Written by Renee Martin; Originally published at Womanist Musings
Even though I have a major beef with Disney, I quickly learned that there is no way to really avoid it and so I have sought to talk to my children about each movie critically. The kids recently watched Disney’s Peter Pan for the first time. I decided to remain quiet throughout the movie to see what they would come up with on their own. Destruction squirmed as he watched, and I could tell he was uncomfortable, but he did not say anything until the end. As the credits rolled, he looked at me and said, “that’s an awful lot of racism for one cartoon. What were they thinking?”
He was particularly concerned with the treatment of Native people. He pointed out that calling them savage is like calling them animals, and that the song What Makes the Red Man Red was one of the worst songs that he had ever heard. He further went on to point out that Captain Hook is a White man and that calling Natives, red men was absolutely racist. Can I take a moment to have a bit of Momma’s pride? I knew that Destruction understood a good deal about racism as it applied to Black people, but I wasn’t sure if he understood that racism is something that can happen to all people of colour until that moment. Even adults constantly miss this point, because inevitably conversations about race become a binary in which White and Black are constantly debated, while other minorities are specifically erased from the conversation. Race cannot be reduced to Blackness vs Whiteness, but people of colour versus Whiteness or White supremacy.
As person who negotiates several isms, I am aware of how easy it is to get caught up in the one ism that effects you. Even people who share the same marginalization face them differently and that is enough to cause a divide, which ultimately benefits Whiteness. There are some people of colour who will sit and listen as another racially marginalized group is attacked, believing that if they are not talking about their race in particular, that no harm has been done however, that is not the case.

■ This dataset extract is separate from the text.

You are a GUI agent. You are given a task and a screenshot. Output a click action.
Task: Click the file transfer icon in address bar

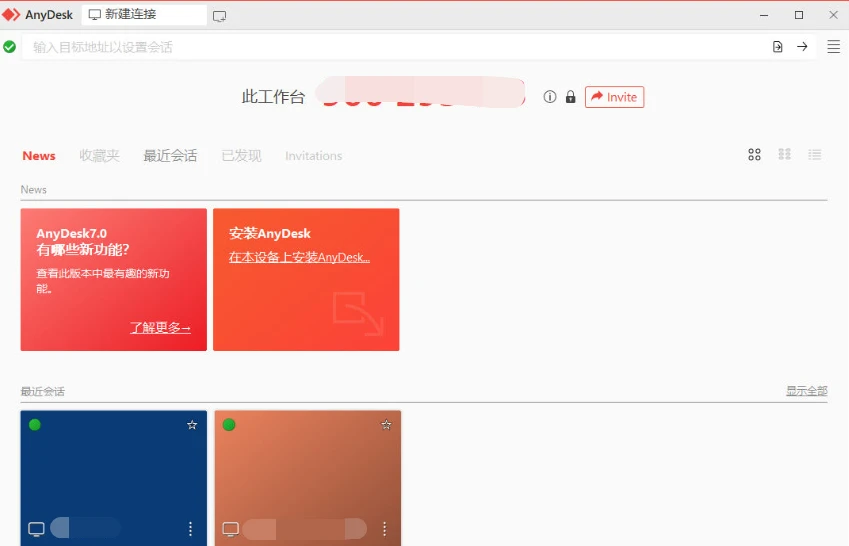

As a Black woman, I am well acquainted with the racial slurs and stereotypes aimed at Black people however, I am less familiar with those aimed at Asians, Pacific Islanders, Natives, etc., because this is outside of my lived experience. It takes a conscience effort to learn how racism manifests differently by group. I have not had many conversations with Destruction about the differences, and so I am more than pleased that he noted the issues with the language of Peter Pan on his own.
Even if the racial slur is not aimed at us, as people of colour we are absolutely beholden to speak out, though the racist language or act is probably manifesting very differently. If we ignore it altogether, what we are actually doing is supporting the idea that judging others based in race is acceptable, thereby cementing the foundation for our own variation of “othering”.
I am not sure if Destruction is aware of why what he said was so important, or if this is something intrinsic to him. What I know without doubt, is that our conversations about how and why people are “othered,” have set him on a path of critically consuming, rather than passively consuming, as far too many people do. Awareness is the first path to decolonizing your mind. You will never know everything about an oppression that you face, because others in your group face it differently based constructed dividers meant to separate us from each other.